9 novembre 2012 5 09 /11 /novembre /2012 03:06

Imaginons un dégât intérieur en eau trouble. Un accroc dans l'écheveau intime, une relation capricieuse et terrifiante. 

Imaginons des événements cafardeux, marécageux, nocifs à une sérénité de la vie.

Imaginons ce qui gémit au creux de toutes les générations...

 

C'est que les livres parlent toujours de traces à sauver, et puis de visages, et puis de mots enfoncés dans la solitude. Les livres, par le récit-même, écrit le réel humain et le creuse. Parce que le récit produit toujours du sens, grâce à l'énonciation, à sa structure et à sa langue, alors que le réel peut demeurer dans son caractère incompréhensible. Le réel est parfois tant dépourvu de signification, on ne comprend rien à rien, pas suffisamment de recul, de distance, de vide en soi, l'affectif nous bouffe tout entier. L'écriture, elle, va venir transformer la matière chaotique et désorganisée de la vie... Des chefs-d'oeuvre vont naître...  tirés de la douleur, de la médiocrité de nos existences, de nos passions, de notre liberté, de l'expérience humaine, de nos épreuves.

 

Imaginons donc l'Epreuve. L'Epreuve (avec un grand E) qui malmène les jours.

 

Je me dis, (loin dans cette nuit, il est tard), que pour mieux vivre, pour vivre, mieux, il était absolument nécessaire de concilier la mémoire et l'oubli :

- la mémoire que l'on doit aux morts et aux vivants de notre histoire,

et

- l'oubli, que l'on doit à soi-même, parce qu'on se doit la liberté d'être dont chacun a droit.

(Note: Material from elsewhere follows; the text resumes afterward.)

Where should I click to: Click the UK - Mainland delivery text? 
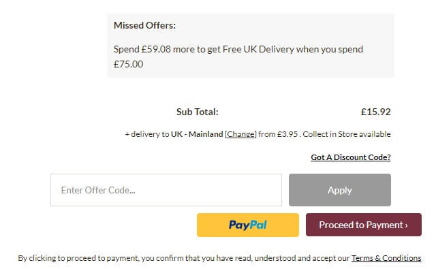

Alors, seulement alors, il sera possible de s'élever au-dessus des saccages et  de s'émouvoir de la vie.  Une sorte de libération des émotions. Une simplicité des gestes possible, une balade, la tête tournée vers le soleil, devenir naturellement  un tournesol. Juste parce qu'on aimerait ces fleurs. 

 

Et puisque c'était l'anniversaire de Camus le 7 novembre dernier, je relis cette phrase tirée de "L'envers et l'endroit", je crois bien, que j'avais écrite dans l'un de mes carnets :

"Chaque fois qu'il m'a semblé éprouver le sens profond du monde,

c'est sa simplicité qui m'a bouleversé."

 

 

Texte écrit en pensant à ma soeur, Marie.